El abogado defensor de Najwa Mahla no apeló al derecho a la Propia Imagen como fundamento de su estrategia jurídica en defensa del derecho de la joven a llevar velo en el colegio público al que asistía, pero si lo hizo a los artículos 10 (dignidad de la persona) y 16 (libertad religiosa) de la Constitución. Recurrió en noviembre de 2010 la Resolución dictada tres meses antes por el Viceconsejero de Organización Educativa de la Comunidad de Madrid (Exp 586/10), mediante el que se sancionaba a la joven Najwa por llevar velo en clase, contradiciendo según alegaba el colegio las normas internas de este.

El recurso que fue desestimado en enero de 2012 por el Juzgado de lo Contencioso Administrativo nº 32 de Madrid, fundamentando en derecho que la prohibición del colegio a la alumna para que asistiese a clase con velo no constituye una vulneración de los artículos 10 (dignidad de la persona) ni 16 (libertad religiosa) de la Constitución (Sentencia nº 35/2.012).

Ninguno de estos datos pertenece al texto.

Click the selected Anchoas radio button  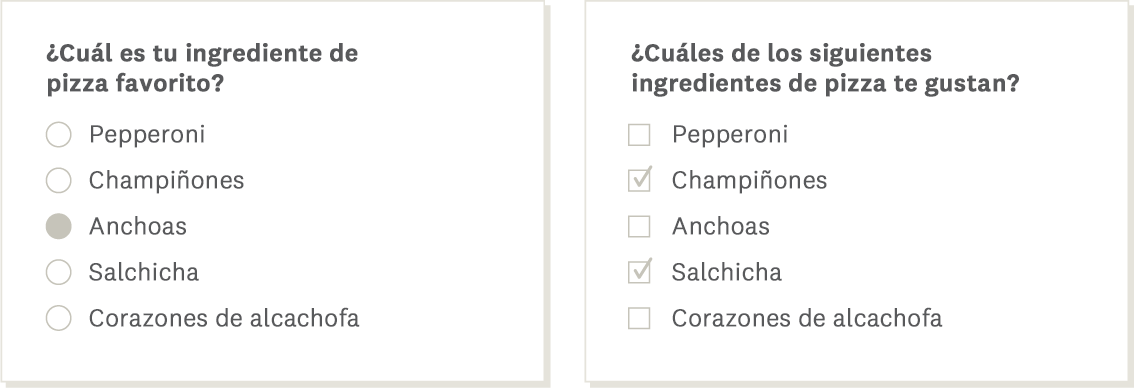(x=59, y=227)
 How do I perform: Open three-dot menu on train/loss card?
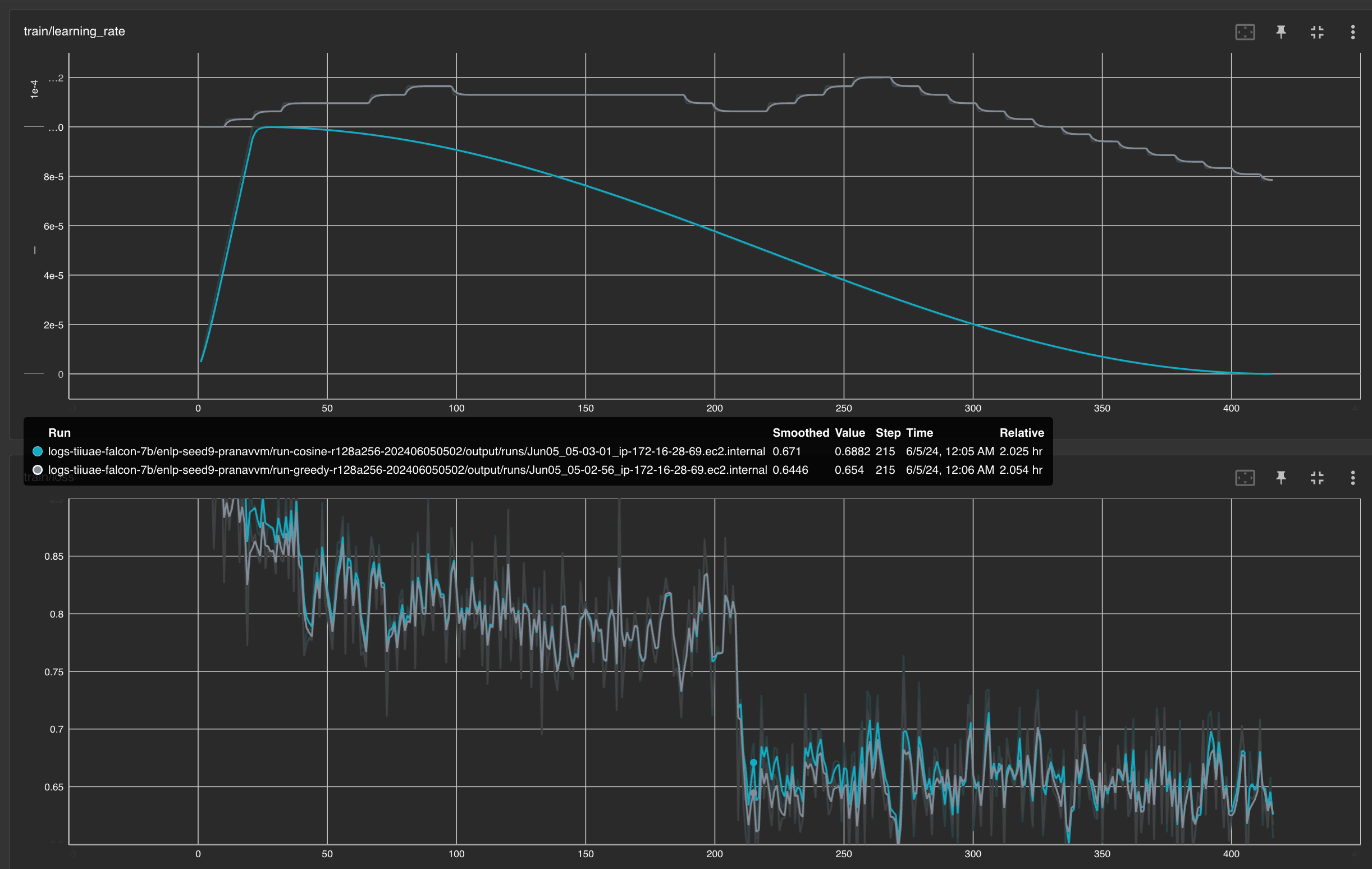[x=1352, y=478]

Quizás debiera replantearse el asunto desde la perspectiva del concepto jurídico del derecho a la integridad moral recogida en el artículo 15 de la Constitución y la sentencia del Tribunal Supremo (2).

 (1) El presente artículo es un compendio de los comentarios realizados por el autor del mismo entre el 24 de abril y el 5 de mayo de 2010 en la “Carta a Esperanza Aguirre, presidenta de la Comunidad de Madrid” redactada en su momento por los  movimientos de apoyo a la joven Najwa Malha.
(2) Sentencia del Tribunal Supremo de 3.10.2001 ( RJ 2001/8551).